# exo terra vs herp nursery II



## trapieter (Jan 29, 2007)

ok I know I there is probably a thread for this already lol but I can't find it so apologies if you have answered a similar post :blush:

I have decided to upgrade from the hovabator incubator as the temps in this house fluctuate so badly in summer I'm forever having to adjust the temps and lose eggs .. I'm convinced the only reason the last batch came out was because it was winter (still not sure what that was about lol) and the temps were more stable.

so I was looking at the r-com juragon rx but the only review I have found was pants so now I'm looking at the lucky reptile herp nursery II or the exo terra incubator. 
both of these look similar except the extra shelf... which I'm wondering if I need?? I'm only breeding leos and chucks so not huge batches but ofcourse I'm most concerned with reliability. I will always have my own digi therm in there so don't mind the outside temp being a little out.. I just want the best for holding the temp you set.
any people had experience with the exo terra or should I just go with my gut and get the well tested herp nursery II which is also cheaper :hmm:
:help:lol and thanks in advance :2thumb:


----------



## trapieter (Jan 29, 2007)

Bump
Anyone??


----------



## neep_neep (Oct 18, 2007)

Due to personal experience I wouldn't recommend the Herp Nursery II. I have had two in the past 3 years (each one was only used for one season each) and both have failed.
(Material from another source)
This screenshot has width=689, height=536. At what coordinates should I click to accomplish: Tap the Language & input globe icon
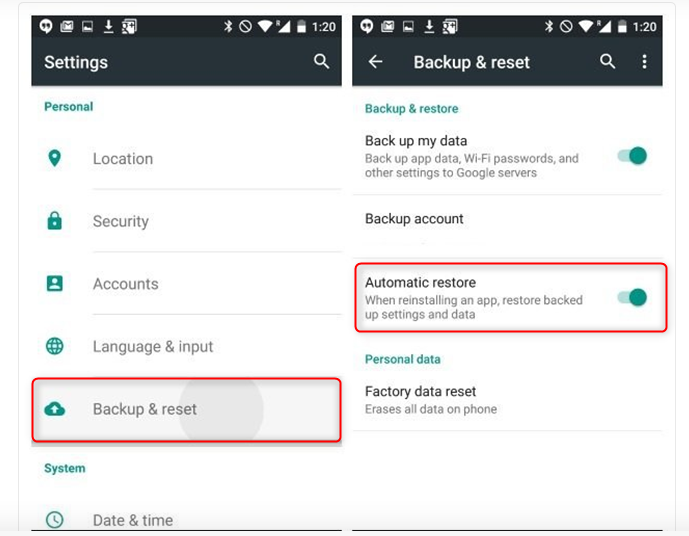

The first I was using to hibernate lizards - the cooling element failed without warning (or indeed any alarm). Just as well I was checking on them regularly! :gasp:

This was replaced without fuss (full credit to Cornish Crispa :2thumb - I then used it to incubate eggs and it was generally fine (although there was a temperature spike midway through and I haven't a clue what caused it?). It has since been sat in storage for a couple of years - I tried to turn it on a couple of weeks ago, it switched on briefly then conked out almost immediately. All I can hear is a ticking sound where the fan is... so I have gone back to the trusty polystyrene box with heat mat and stat!


----------



## PAB (Aug 4, 2010)

Arnt they both the same ecept price and name. Also the reviews dont give you too much confidence. The Herp11 even has a dicliamer in that its entry level. The Jurgon R-Com looks the buisness and some great write ups but the price:devil:


----------



## trapieter (Jan 29, 2007)

Yea I read that " entry level" statement yesterday.. So far I'm not inspired to buy any!! If I had good reviews on the jargon I'd probably get it ... But yes it is more expensive which would make it worse if it was pants! Think I need more input before I decide.


----------